▶ GIVEN DATA:
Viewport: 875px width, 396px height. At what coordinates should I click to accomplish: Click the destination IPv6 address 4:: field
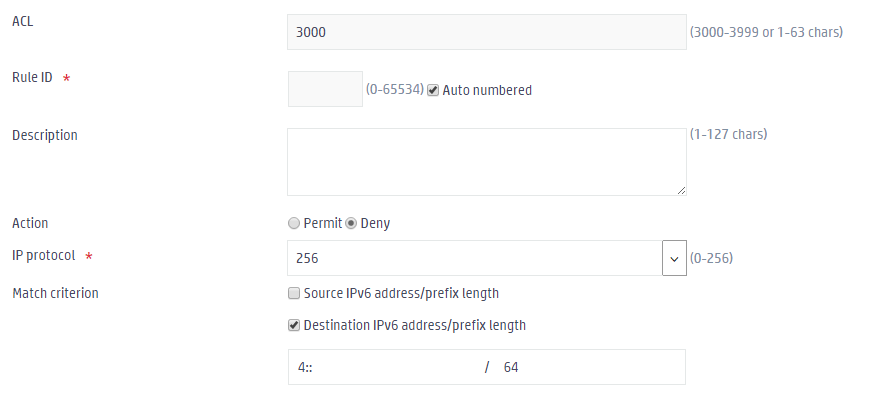pyautogui.click(x=386, y=367)
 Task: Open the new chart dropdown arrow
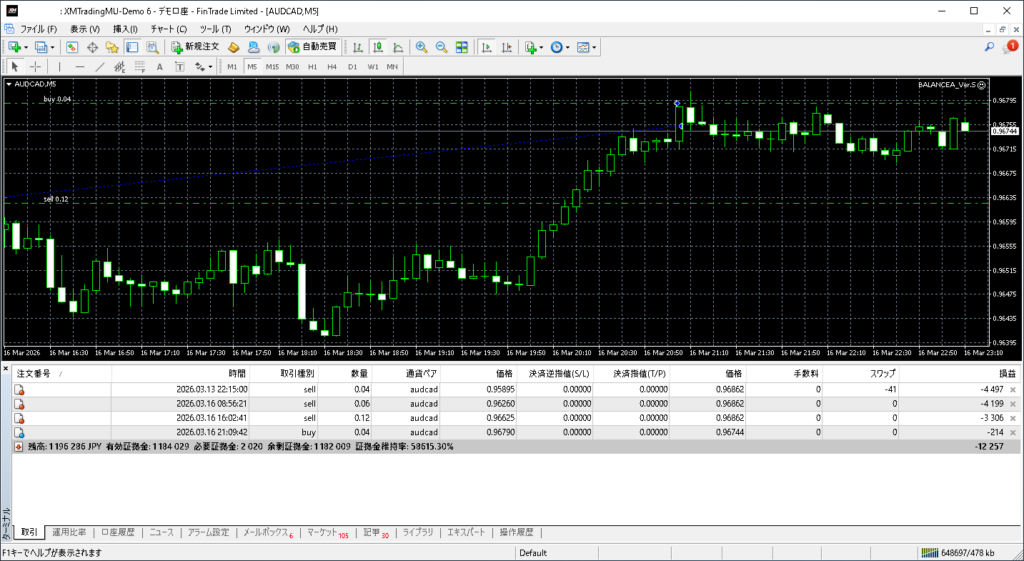(25, 47)
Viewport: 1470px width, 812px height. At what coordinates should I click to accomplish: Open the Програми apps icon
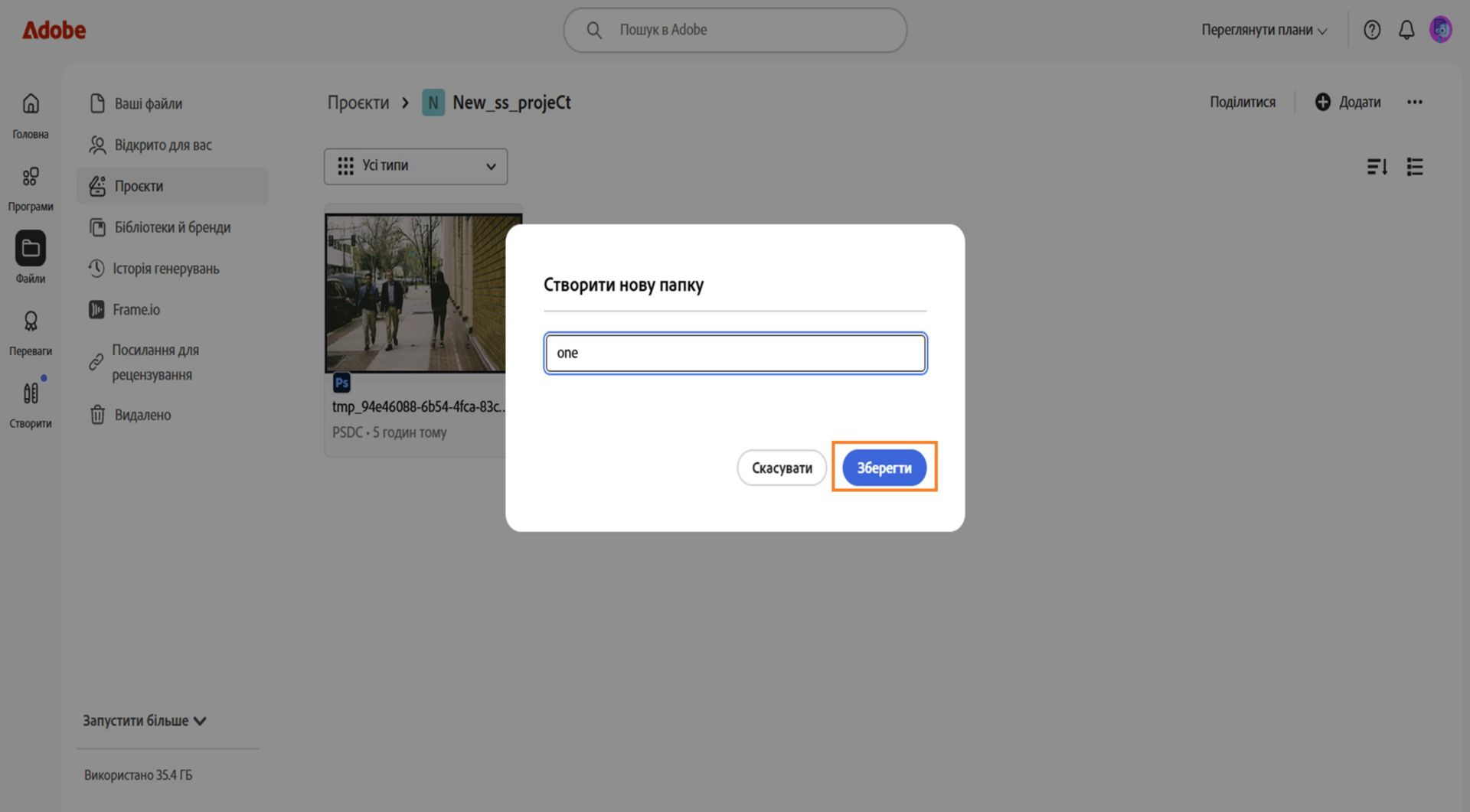click(31, 177)
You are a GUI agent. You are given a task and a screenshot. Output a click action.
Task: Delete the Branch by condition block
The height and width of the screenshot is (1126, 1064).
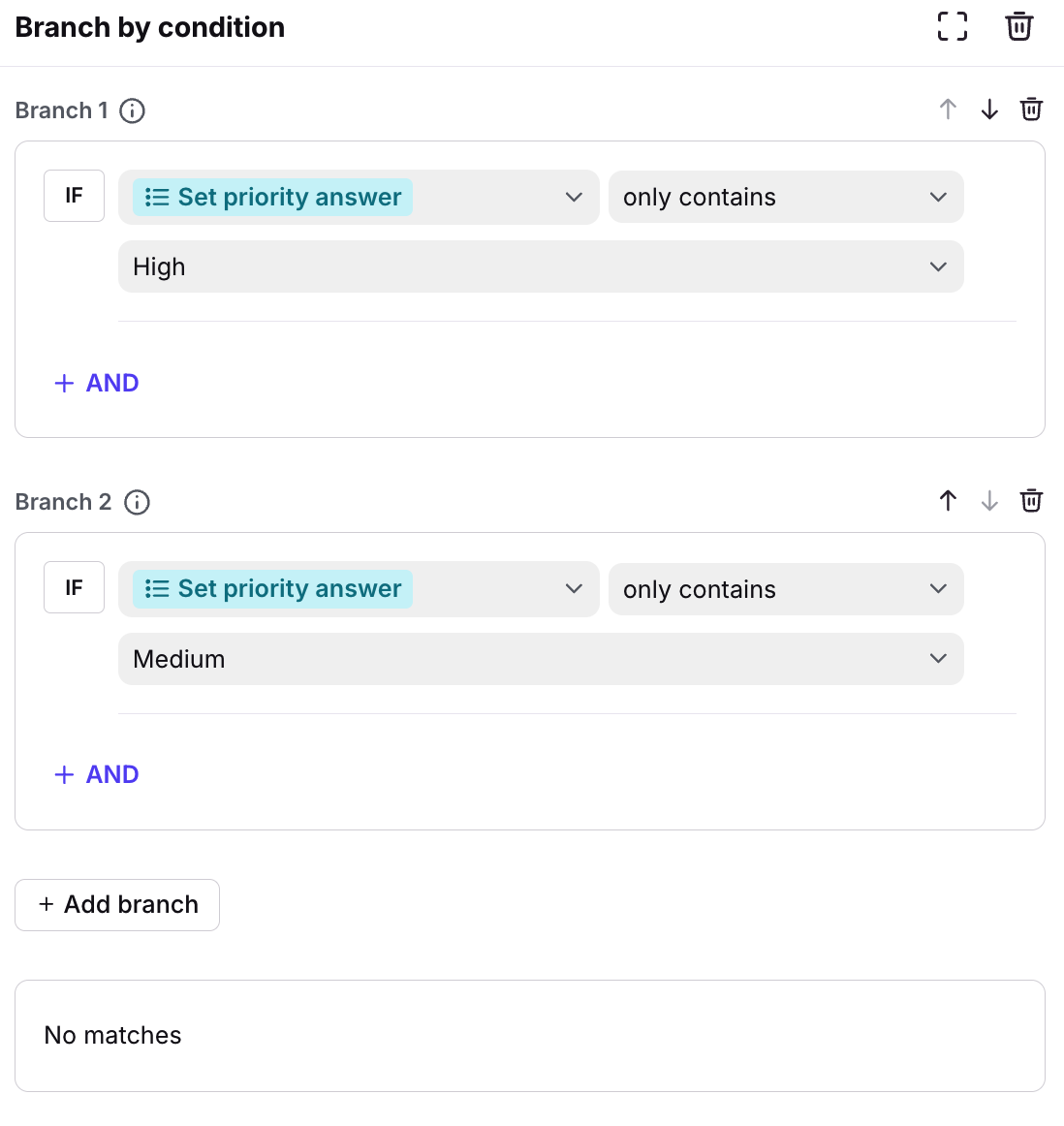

▶ WHAT THE TASK REQUIRES:
Quote the text of every item above word for word, leaving out the pictures.

▶ FULL ANSWER:
Viewport: 875px width, 396px height. At what coordinates should I click to accomplish: Click the destination IPv6 address 4:: field
pyautogui.click(x=386, y=367)
 Task: Open the new chart dropdown arrow
(25, 47)
Viewport: 1470px width, 812px height. At what coordinates should I click to accomplish: Open the Програми apps icon
click(31, 177)
You are a GUI agent. You are given a task and a screenshot. Output a click action.
Task: Delete the Branch by condition block
The height and width of the screenshot is (1126, 1064).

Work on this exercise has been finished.